抜粋 →
図9は、レンダリング処理の結果の比較図である。
図9(a)は、
図8(a)の三角形プリミティブに対して、
図9(b)は、
図8(b)の三角形プリミティブに対して、それぞれレンダリング処理を実行した結果を模式的に示した説明図である。
【0063】
図9(a)と
図9(b)とを比較すればわかるように、
図9(a)では、テクスチャに明確な折り目が生じ、全体として変形後のテクスチャに違和感が生じている。それに対して、
図9(b)では、テクスチャに折り目が生じにくく、全体として変形後のテクスチャに違和感が生じにくい。したがって、変形後のヘアスタイルが、より自然な形状になることがわかる。
【0064】
簡単な例で、テクスチャマッピング結果の違いを説明する。
図10は、2つの三角形プリミティブに対するレンダリング処理の実行後の状態を示す図(
図8(a)に対応)である。

保存記録 →
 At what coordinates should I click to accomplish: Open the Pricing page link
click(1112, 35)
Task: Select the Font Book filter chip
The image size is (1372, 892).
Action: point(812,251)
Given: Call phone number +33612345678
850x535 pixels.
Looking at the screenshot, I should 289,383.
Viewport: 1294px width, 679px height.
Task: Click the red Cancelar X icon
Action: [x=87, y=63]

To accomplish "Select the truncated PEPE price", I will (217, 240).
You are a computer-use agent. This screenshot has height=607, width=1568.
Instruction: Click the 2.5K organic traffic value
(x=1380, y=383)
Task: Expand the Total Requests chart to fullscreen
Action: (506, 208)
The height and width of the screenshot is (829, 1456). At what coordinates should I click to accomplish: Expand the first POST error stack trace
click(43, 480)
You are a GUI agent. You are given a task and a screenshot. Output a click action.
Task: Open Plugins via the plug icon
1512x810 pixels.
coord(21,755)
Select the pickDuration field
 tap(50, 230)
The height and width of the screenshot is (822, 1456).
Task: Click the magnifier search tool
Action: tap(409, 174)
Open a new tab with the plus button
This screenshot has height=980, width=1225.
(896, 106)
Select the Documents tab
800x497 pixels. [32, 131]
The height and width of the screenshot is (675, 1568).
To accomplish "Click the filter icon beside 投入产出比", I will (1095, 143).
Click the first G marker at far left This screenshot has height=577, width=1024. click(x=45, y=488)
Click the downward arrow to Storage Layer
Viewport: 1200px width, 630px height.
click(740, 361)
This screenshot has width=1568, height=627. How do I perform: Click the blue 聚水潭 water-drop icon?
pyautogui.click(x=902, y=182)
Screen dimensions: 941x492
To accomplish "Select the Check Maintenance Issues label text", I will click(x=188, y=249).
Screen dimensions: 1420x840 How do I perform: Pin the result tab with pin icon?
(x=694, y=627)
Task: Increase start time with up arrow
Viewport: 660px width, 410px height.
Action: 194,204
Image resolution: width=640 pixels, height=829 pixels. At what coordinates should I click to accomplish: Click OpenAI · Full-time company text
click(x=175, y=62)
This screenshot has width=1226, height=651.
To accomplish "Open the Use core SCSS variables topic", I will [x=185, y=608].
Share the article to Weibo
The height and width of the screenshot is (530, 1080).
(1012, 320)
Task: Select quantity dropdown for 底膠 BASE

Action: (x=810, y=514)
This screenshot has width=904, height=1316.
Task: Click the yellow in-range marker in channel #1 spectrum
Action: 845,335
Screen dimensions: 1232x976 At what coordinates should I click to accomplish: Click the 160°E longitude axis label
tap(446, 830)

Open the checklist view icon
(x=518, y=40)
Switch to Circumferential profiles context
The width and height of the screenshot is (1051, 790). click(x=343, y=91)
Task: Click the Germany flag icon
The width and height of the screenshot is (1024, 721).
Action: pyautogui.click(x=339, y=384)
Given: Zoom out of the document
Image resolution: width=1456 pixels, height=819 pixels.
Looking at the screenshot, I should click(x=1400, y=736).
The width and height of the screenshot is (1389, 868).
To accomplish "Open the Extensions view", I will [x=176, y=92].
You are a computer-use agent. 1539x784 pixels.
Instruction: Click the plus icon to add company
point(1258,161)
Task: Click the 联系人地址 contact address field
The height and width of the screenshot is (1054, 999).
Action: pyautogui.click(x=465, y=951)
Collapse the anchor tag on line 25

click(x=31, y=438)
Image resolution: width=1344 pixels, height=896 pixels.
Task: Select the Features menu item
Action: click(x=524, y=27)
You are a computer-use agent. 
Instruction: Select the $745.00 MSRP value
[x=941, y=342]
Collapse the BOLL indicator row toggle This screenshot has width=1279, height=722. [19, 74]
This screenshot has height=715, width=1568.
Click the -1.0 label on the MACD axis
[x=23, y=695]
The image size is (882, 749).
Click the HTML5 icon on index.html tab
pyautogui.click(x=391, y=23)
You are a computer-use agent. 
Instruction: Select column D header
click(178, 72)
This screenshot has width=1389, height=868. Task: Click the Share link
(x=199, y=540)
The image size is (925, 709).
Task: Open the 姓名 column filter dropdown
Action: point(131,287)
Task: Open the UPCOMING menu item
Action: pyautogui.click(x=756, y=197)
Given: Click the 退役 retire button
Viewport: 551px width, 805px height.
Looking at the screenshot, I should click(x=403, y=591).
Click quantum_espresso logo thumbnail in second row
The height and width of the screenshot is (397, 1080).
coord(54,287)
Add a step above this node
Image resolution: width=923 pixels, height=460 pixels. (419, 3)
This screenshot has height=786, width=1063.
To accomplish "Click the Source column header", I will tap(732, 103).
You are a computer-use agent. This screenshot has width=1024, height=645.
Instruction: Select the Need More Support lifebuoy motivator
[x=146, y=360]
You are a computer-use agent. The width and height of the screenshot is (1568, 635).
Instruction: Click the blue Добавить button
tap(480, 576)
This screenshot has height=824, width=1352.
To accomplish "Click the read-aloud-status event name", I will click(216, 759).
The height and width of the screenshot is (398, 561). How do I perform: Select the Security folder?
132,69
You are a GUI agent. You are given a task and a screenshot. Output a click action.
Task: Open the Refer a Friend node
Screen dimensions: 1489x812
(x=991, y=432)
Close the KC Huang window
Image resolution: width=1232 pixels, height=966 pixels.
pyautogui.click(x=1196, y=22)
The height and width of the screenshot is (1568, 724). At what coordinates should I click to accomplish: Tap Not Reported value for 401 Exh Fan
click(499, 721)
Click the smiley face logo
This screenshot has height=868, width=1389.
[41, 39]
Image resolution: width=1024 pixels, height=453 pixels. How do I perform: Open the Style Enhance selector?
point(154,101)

作業内容 → 抜粋の「図9は、レンダリング処理の結果の比較図である。」から「然な形状になることがわかる。」までを、「折り目」を「しわ」に置き換えて書き直してください。 記録は抜粋とは別個の資料です。

作業結果 →
図9は、レンダリング処理の結果の比較図である。
図9(a)は、
図8(a)の三角形プリミティブに対して、
図9(b)は、
図8(b)の三角形プリミティブに対して、それぞれレンダリング処理を実行した結果を模式的に示した説明図である。
【0063】
図9(a)と
図9(b)とを比較すればわかるように、
図9(a)では、テクスチャに明確なしわが生じ、全体として変形後のテクスチャに違和感が生じている。それに対して、
図9(b)では、テクスチャにしわが生じにくく、全体として変形後のテクスチャに違和感が生じにくい。したがって、変形後のヘアスタイルが、より自然な形状になることがわかる。